Summary
Edwards Lifesciences Corporation (EW) announced a significant settlement agreement with Medtronic, Inc. on May 20, 2014, resolving all outstanding patent litigation between the two companies, particularly concerning transcatheter heart valves. This agreement includes an eight-year non-litigation pact in the field of transcatheter heart valves, providing substantial clarity and stability for both entities. Key financial implications for Edwards include an upfront payment of $750 million from Medtronic and ongoing quarterly royalty payments through April 2022. These royalties are expected to range from $40 million to $60 million annually for U.S. sales of Medtronic's transcatheter aortic valves, with additional modest royalties on valves manufactured in the U.S. but sold abroad.
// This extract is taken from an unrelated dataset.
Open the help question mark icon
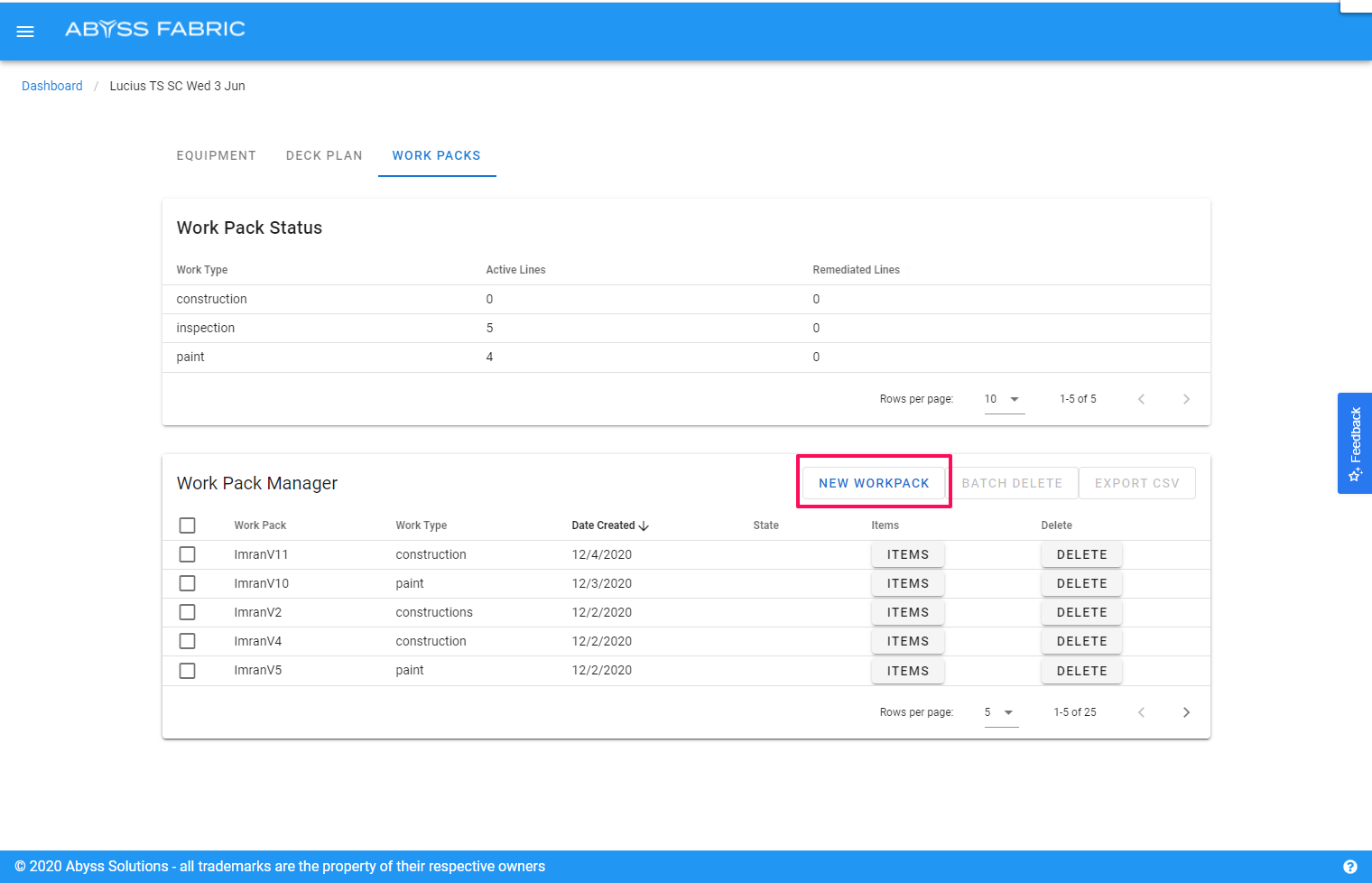click(x=1349, y=867)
The company plans to use the net proceeds from this settlement, after an estimated 36% tax rate, to repay outstanding bank debt and for strategic long-term investments.
Key Highlights
- 1Settlement of all patent litigation with Medtronic, Inc., including transcatheter heart valve disputes.
- 2Eight-year agreement preventing future patent litigation between Edwards and Medtronic in the transcatheter heart valve space.
- 3Upfront payment of $750 million received from Medtronic as part of the patent cross-license agreement.
- 4Quarterly royalty payments from Medtronic projected from May 2014 through April 2022.
- 5Annual U.S. transcatheter aortic valve royalty payments expected between $40 million and $60 million.
- 6Edwards plans to use post-tax upfront payment proceeds to reduce debt and fund strategic investments.
- 7Estimated 36% tax rate on royalties and upfront payment.